### Task description
Once the line with "Image resolution: width=335" is found in the entries below, print it and each following line exactly, stopping after the line with "Where should I click to: Click Ahing's"; print nothing else.
-- Opening Marker --
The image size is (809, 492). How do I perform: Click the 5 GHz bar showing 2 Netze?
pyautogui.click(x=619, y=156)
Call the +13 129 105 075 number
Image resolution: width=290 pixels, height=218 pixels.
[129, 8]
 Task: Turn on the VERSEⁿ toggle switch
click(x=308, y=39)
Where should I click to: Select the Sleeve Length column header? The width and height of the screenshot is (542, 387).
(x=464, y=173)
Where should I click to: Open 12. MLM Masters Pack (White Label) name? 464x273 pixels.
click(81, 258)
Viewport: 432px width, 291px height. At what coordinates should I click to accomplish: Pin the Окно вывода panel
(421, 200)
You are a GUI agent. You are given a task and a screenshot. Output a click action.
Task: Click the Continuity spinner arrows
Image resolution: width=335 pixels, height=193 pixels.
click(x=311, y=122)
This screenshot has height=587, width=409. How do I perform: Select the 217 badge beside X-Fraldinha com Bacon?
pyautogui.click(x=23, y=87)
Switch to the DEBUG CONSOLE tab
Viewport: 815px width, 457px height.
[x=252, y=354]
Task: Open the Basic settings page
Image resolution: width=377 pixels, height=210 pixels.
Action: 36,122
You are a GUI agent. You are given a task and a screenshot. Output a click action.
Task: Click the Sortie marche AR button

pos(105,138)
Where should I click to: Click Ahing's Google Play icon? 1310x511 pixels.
-- Closing Marker --
-- Opening Marker --
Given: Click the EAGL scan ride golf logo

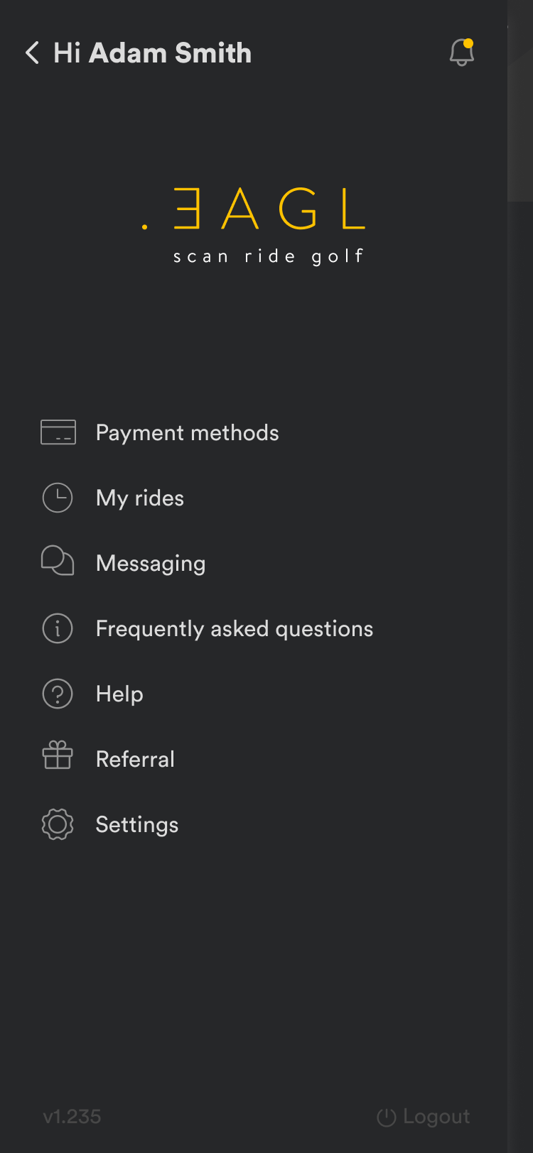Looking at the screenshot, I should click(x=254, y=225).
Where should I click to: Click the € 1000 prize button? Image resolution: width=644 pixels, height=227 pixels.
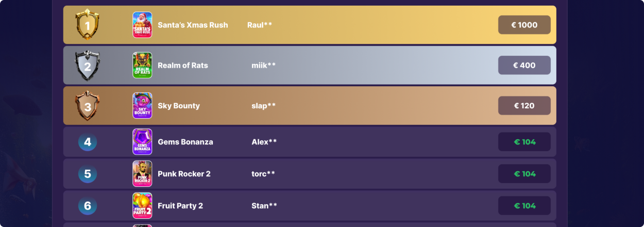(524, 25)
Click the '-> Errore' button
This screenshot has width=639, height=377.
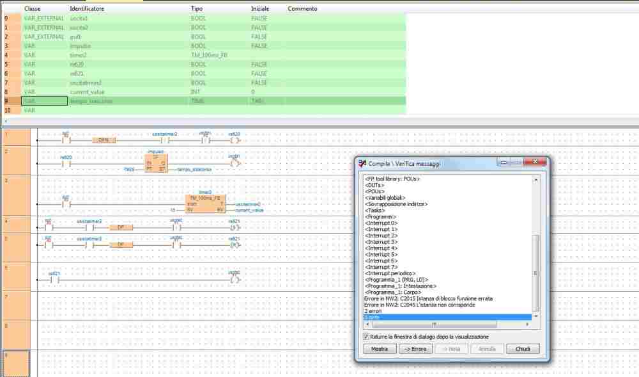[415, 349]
-- Closing Marker --
### Answer for the task
Image resolution: width=335 pixels, height=193 pixels.
click(x=311, y=122)
This screenshot has height=587, width=409. How do I perform: Select the 217 badge beside X-Fraldinha com Bacon?
pyautogui.click(x=23, y=87)
Switch to the DEBUG CONSOLE tab
Viewport: 815px width, 457px height.
[x=252, y=354]
Task: Open the Basic settings page
Image resolution: width=377 pixels, height=210 pixels.
Action: 36,122
You are a GUI agent. You are given a task and a screenshot. Output a click action.
Task: Click the Sortie marche AR button

pos(105,138)
Where should I click to: Click Ahing's Google Play icon? 1310x511 pixels.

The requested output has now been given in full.